No la ve entrar, tampoco registra su presencia hasta que se acerca a su mesa.
—No se fíe de las cadenas —dice la mujer mientras arrima una silla—, las cadenas son señuelos para incautos como usted.
El joven se echa hacia atrás, busca tomar distancia. Ella no da muestras de molestarse y sigue hablando como si nada.
—Cruzará la calle —dice con certeza—, le parecerá más desierta y oscura que nunca.
El joven la observa con desconfianza, no quiere escucharla. Ella evita mirarlo, sus ojos, lejanos, parecen acompañar los acontecimientos que va narrando:
—Se asombrará al cortar los eslabones sin mayor esfuerzo, sentirá alivio cuando la puerta no haga ruido al abrirse, agradecerá no tener que pasar otra noche a la intemperie.
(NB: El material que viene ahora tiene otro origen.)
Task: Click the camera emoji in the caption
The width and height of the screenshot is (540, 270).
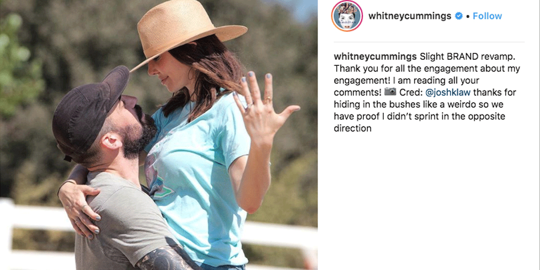Action: point(390,92)
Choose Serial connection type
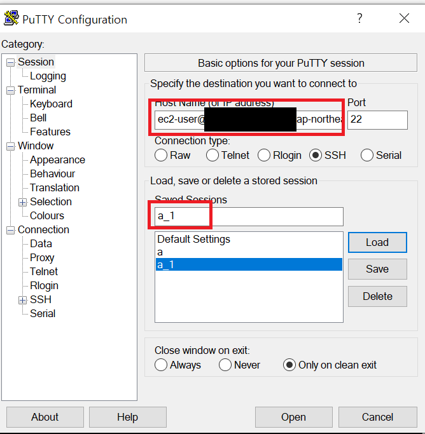Image resolution: width=425 pixels, height=434 pixels. [367, 155]
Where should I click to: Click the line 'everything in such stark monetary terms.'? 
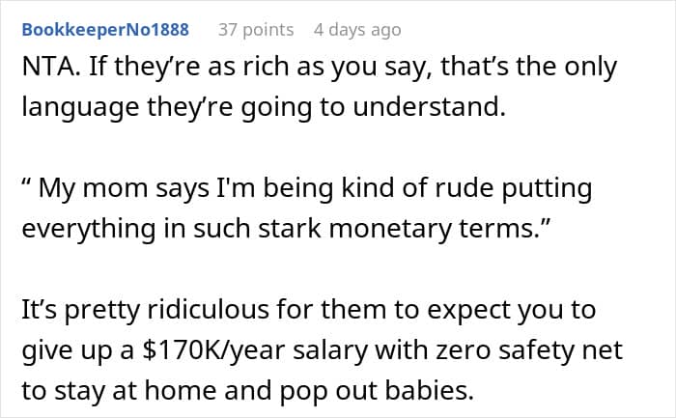287,229
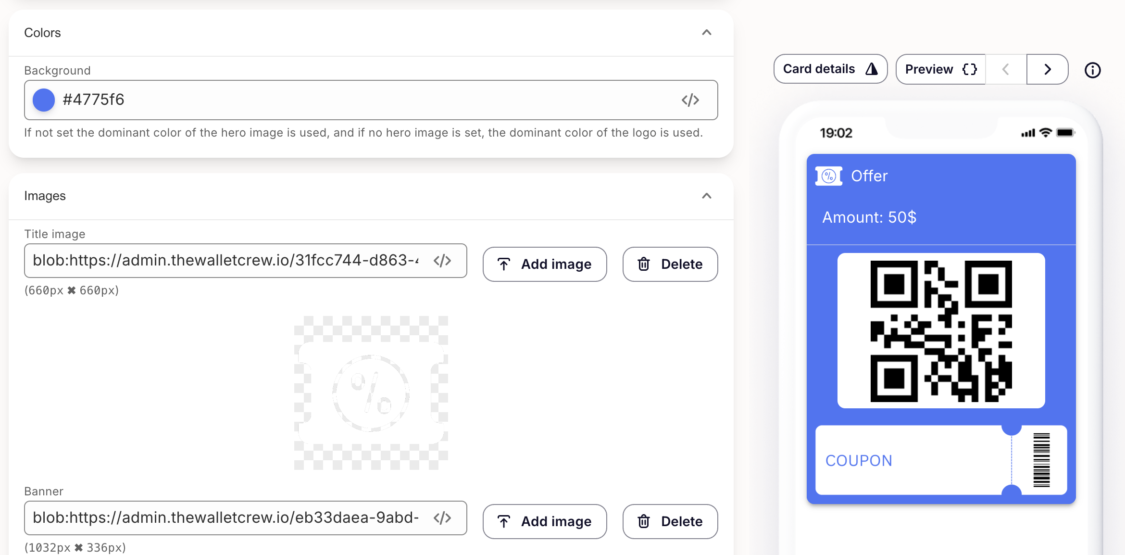This screenshot has height=555, width=1125.
Task: Toggle Card details view
Action: pos(830,69)
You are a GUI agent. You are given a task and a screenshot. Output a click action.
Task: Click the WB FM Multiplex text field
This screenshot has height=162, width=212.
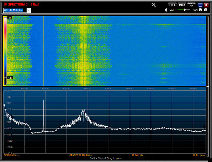[x=15, y=10]
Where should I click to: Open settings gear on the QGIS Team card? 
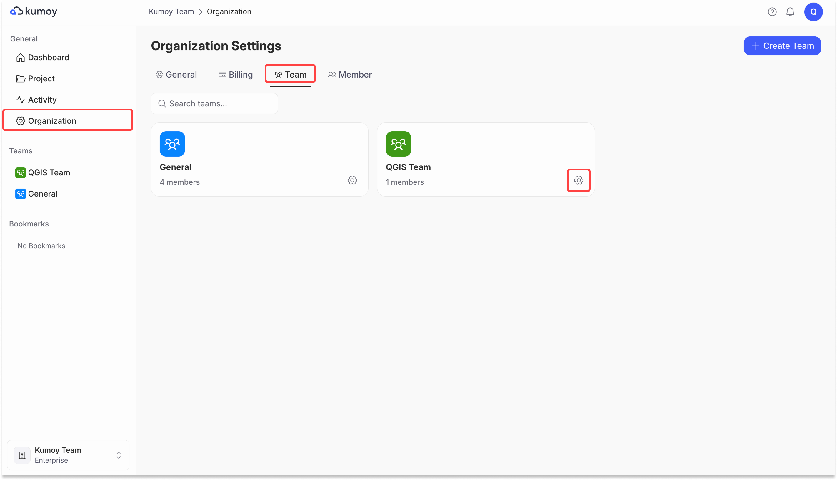pos(579,180)
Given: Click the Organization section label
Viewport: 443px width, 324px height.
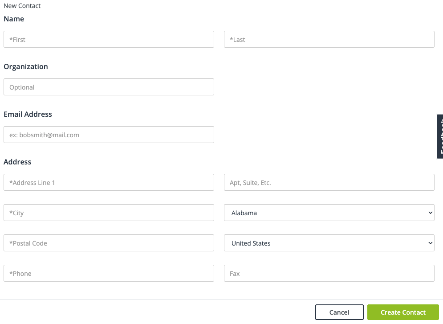Looking at the screenshot, I should (x=26, y=66).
Detrás de la barra, el mozo carraspea.
—El bar está cerrado —dice—, el muchacho ya se iba.
La mujer ignora la interrupción:
—Mirará a un lado y a otro y se apurará a cerrar, convencido de que nadie lo ha visto entrar. La puerta no volverá a abrirse, siempre es así.
—Suficiente —insiste el mozo. Más que una orden, parece un ruego a lo lejos.
La mujer se levanta, es evidente que el joven no la escucha. Mientras camina hacia la puerta, deja escapar un murmullo imperceptible:
—Mañana, alguien sensato pondrá nuevamente las cadenas. No vaya a ser que la bestia decida salir, siempre voraz, insaciable.